Please present the data below as a numbered list, omitting any blank lines.

Dataset rows
************

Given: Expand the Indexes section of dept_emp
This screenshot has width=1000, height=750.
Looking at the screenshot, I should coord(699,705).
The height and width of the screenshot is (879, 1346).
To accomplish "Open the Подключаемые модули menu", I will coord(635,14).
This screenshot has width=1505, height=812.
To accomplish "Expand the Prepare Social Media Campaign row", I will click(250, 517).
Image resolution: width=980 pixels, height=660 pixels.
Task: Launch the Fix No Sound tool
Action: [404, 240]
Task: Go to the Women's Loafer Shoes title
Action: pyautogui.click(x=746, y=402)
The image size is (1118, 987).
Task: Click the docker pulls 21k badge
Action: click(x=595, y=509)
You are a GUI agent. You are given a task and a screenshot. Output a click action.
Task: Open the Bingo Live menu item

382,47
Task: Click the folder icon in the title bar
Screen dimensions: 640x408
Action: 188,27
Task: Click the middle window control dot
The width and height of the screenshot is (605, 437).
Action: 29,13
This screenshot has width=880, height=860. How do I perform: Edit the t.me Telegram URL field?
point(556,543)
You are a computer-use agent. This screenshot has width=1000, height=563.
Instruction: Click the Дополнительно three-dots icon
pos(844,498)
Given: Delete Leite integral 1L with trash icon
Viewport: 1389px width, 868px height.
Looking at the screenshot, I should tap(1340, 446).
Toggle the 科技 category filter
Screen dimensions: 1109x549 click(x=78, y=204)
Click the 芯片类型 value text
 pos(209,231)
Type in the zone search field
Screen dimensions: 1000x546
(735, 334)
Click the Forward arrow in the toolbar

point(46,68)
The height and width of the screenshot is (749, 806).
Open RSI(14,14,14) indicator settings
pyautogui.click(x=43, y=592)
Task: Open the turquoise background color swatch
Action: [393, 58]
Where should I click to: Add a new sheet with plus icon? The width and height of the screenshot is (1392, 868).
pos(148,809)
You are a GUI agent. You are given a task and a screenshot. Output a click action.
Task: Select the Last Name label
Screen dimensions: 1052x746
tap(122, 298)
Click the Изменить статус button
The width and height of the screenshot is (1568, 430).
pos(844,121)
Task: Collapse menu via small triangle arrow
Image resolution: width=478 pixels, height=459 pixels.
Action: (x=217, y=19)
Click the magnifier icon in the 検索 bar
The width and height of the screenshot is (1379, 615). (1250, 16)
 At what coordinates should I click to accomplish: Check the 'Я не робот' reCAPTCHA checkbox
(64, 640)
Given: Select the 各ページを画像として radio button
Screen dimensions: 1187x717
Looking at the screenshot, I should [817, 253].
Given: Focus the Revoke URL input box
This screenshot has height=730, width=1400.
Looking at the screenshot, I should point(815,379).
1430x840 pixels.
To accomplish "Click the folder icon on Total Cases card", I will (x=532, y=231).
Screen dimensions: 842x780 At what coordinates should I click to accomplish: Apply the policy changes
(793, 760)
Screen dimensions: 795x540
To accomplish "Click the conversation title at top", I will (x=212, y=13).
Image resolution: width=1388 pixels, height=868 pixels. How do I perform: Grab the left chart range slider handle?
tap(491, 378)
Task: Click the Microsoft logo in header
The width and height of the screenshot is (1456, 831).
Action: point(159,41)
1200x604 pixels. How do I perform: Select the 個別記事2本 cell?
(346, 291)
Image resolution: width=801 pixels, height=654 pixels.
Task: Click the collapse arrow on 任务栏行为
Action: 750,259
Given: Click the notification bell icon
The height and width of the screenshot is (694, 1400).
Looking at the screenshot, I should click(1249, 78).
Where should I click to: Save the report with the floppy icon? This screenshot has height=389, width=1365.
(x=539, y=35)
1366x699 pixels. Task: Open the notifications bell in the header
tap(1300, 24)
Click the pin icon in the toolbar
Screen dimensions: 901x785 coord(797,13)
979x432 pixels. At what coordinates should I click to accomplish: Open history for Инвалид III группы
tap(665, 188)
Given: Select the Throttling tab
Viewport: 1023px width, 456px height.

************

**Result of the task:**
1. Given: Expand the Indexes section of dept_emp
2. This screenshot has width=1000, height=750.
3. Looking at the screenshot, I should coord(699,705).
4. The height and width of the screenshot is (879, 1346).
5. To accomplish "Open the Подключаемые модули menu", I will coord(635,14).
6. This screenshot has width=1505, height=812.
7. To accomplish "Expand the Prepare Social Media Campaign row", I will click(250, 517).
8. Image resolution: width=980 pixels, height=660 pixels.
9. Task: Launch the Fix No Sound tool
10. Action: [404, 240]
11. Task: Go to the Women's Loafer Shoes title
12. Action: pyautogui.click(x=746, y=402)
13. The image size is (1118, 987).
14. Task: Click the docker pulls 21k badge
15. Action: click(x=595, y=509)
16. You are a GUI agent. You are given a task and a screenshot. Output a click action.
17. Task: Open the Bingo Live menu item
18. 382,47
19. Task: Click the folder icon in the title bar
20. Screen dimensions: 640x408
21. Action: 188,27
22. Task: Click the middle window control dot
23. The width and height of the screenshot is (605, 437).
24. Action: 29,13
25. This screenshot has width=880, height=860. How do I perform: Edit the t.me Telegram URL field?
26. point(556,543)
27. You are a computer-use agent. This screenshot has width=1000, height=563.
28. Instruction: Click the Дополнительно three-dots icon
29. pos(844,498)
30. Given: Delete Leite integral 1L with trash icon
31. Viewport: 1389px width, 868px height.
32. Looking at the screenshot, I should tap(1340, 446).
33. Toggle the 科技 category filter
34. Screen dimensions: 1109x549 click(x=78, y=204)
35. Click the 芯片类型 value text
36.  pos(209,231)
37. Type in the zone search field
38. Screen dimensions: 1000x546
39. (735, 334)
40. Click the Forward arrow in the toolbar
41. point(46,68)
42. The height and width of the screenshot is (749, 806).
43. Open RSI(14,14,14) indicator settings
44. pyautogui.click(x=43, y=592)
45. Task: Open the turquoise background color swatch
46. Action: [393, 58]
47. Where should I click to: Add a new sheet with plus icon? The width and height of the screenshot is (1392, 868).
48. pos(148,809)
49. You are a GUI agent. You are given a task and a screenshot. Output a click action.
50. Task: Select the Last Name label
51. Screen dimensions: 1052x746
52. tap(122, 298)
53. Click the Изменить статус button
54. The width and height of the screenshot is (1568, 430).
55. pos(844,121)
56. Task: Collapse menu via small triangle arrow
57. Image resolution: width=478 pixels, height=459 pixels.
58. Action: (x=217, y=19)
59. Click the magnifier icon in the 検索 bar
60. The width and height of the screenshot is (1379, 615). (1250, 16)
61.  At what coordinates should I click to accomplish: Check the 'Я не робот' reCAPTCHA checkbox
62. (64, 640)
63. Given: Select the 各ページを画像として radio button
64. Screen dimensions: 1187x717
65. Looking at the screenshot, I should [817, 253].
66. Given: Focus the Revoke URL input box
67. This screenshot has height=730, width=1400.
68. Looking at the screenshot, I should point(815,379).
69. 1430x840 pixels.
70. To accomplish "Click the folder icon on Total Cases card", I will (x=532, y=231).
71. Screen dimensions: 842x780 At what coordinates should I click to accomplish: Apply the policy changes
72. (793, 760)
73. Screen dimensions: 795x540
74. To accomplish "Click the conversation title at top", I will (x=212, y=13).
75. Image resolution: width=1388 pixels, height=868 pixels. How do I perform: Grab the left chart range slider handle?
76. tap(491, 378)
77. Task: Click the Microsoft logo in header
78. The width and height of the screenshot is (1456, 831).
79. Action: point(159,41)
80. 1200x604 pixels. How do I perform: Select the 個別記事2本 cell?
81. (346, 291)
82. Image resolution: width=801 pixels, height=654 pixels.
83. Task: Click the collapse arrow on 任务栏行为
84. Action: 750,259
85. Given: Click the notification bell icon
86. The height and width of the screenshot is (694, 1400).
87. Looking at the screenshot, I should click(1249, 78).
88. Where should I click to: Save the report with the floppy icon? This screenshot has height=389, width=1365.
89. (x=539, y=35)
90. 1366x699 pixels. Task: Open the notifications bell in the header
91. tap(1300, 24)
92. Click the pin icon in the toolbar
93. Screen dimensions: 901x785 coord(797,13)
94. 979x432 pixels. At what coordinates should I click to accomplish: Open history for Инвалид III группы
95. tap(665, 188)
96. Given: Select the Throttling tab
97. Viewport: 1023px width, 456px height.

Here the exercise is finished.